Brian Stelter answers questions from curious students.

Towson alum Brian Stelter’s visit to campus brought in a number of interested students, professors and others within the mass communication department to the event spotlighting him and run by students and staff last Thursday night.

An estimated 150 people attended the event, which featured an introduction of Stelter by student members of the Society of Professional Journalists, a viewing of the documentary “Page One: Inside the New York Times” and a Q&A session to conclude.

The documentary covered the New York Times as an authoritative and recently challenged voice in an industry facing major changes.

Kristopher Jones, a student member of the Society of Professional Journalists and an audience member, said the event was important because Stelter was a member of the Towson community who can offer good advice.

“We wanted to bring him in to share the experience with everyone,” he said.

The students of SPJ and various members of the mass communication department worked together to put together the event. Devin Hamberger, a member of SPJ, said that everyone involved was very excited for the event.

“I’ve heard so much about him but I’ve never actually seen the film and I’ve never actually met him before,” Hamberger said. “So having him come here and be able to interact with him one-on-one and ask him personal questions and everything is just a really great experience.”

Hamberger said she personally was interested in pursuing a career in journalism with many different elements, something that Stelter mentioned was important later in the event.

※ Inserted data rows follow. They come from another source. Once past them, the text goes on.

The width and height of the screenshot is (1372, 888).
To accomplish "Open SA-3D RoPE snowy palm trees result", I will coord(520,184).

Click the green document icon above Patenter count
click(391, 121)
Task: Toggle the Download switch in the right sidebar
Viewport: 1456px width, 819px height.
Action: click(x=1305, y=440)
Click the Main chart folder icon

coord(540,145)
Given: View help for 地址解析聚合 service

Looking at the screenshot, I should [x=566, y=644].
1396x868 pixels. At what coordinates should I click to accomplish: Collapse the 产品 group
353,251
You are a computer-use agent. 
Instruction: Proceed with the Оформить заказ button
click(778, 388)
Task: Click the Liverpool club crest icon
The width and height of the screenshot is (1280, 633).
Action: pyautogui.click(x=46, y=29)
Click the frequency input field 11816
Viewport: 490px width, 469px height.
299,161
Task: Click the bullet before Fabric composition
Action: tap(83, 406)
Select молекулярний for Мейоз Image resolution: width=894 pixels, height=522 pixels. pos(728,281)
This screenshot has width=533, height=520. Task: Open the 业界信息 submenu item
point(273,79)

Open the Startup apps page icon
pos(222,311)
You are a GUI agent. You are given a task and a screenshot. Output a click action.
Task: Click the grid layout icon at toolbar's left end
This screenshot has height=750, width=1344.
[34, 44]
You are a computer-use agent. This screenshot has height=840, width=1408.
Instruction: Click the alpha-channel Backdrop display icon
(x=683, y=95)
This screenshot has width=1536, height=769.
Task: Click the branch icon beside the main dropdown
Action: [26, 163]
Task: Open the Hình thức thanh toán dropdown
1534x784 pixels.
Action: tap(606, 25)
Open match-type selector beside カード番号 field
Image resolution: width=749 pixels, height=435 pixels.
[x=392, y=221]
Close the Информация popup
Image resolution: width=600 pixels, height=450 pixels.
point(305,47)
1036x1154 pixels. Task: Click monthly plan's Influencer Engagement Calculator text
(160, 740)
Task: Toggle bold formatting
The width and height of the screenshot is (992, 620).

“I think the most important thing is to definitely have that multi-platform,” she said.

During the Q&A session, Stelter said the New York Times “sets the agenda” for the news America reads but has gone through difficult times.

The Times, Stelter said, went from being the top paper in the country to potential bankruptcy and has been changing since a low financial point in 2009. He said there were many people in denial about the reality of the situation due to the prestige of the paper.

“There’s a difference between ‘shouldn’t fail’ and ‘can’t fail’” Stelter said.

As stands now, Stelter said, insecurity pervades the newspaper industry. He said organizations like WikiLeaks and ordinary individuals have taken actions that used to be reserved for professional journalists and that the power of the internet has been drastically influential in this.

He said these changes mean that journalists should be flexible.

“We can all be reporters now,” he said. “We’re going to need to keep adapting.”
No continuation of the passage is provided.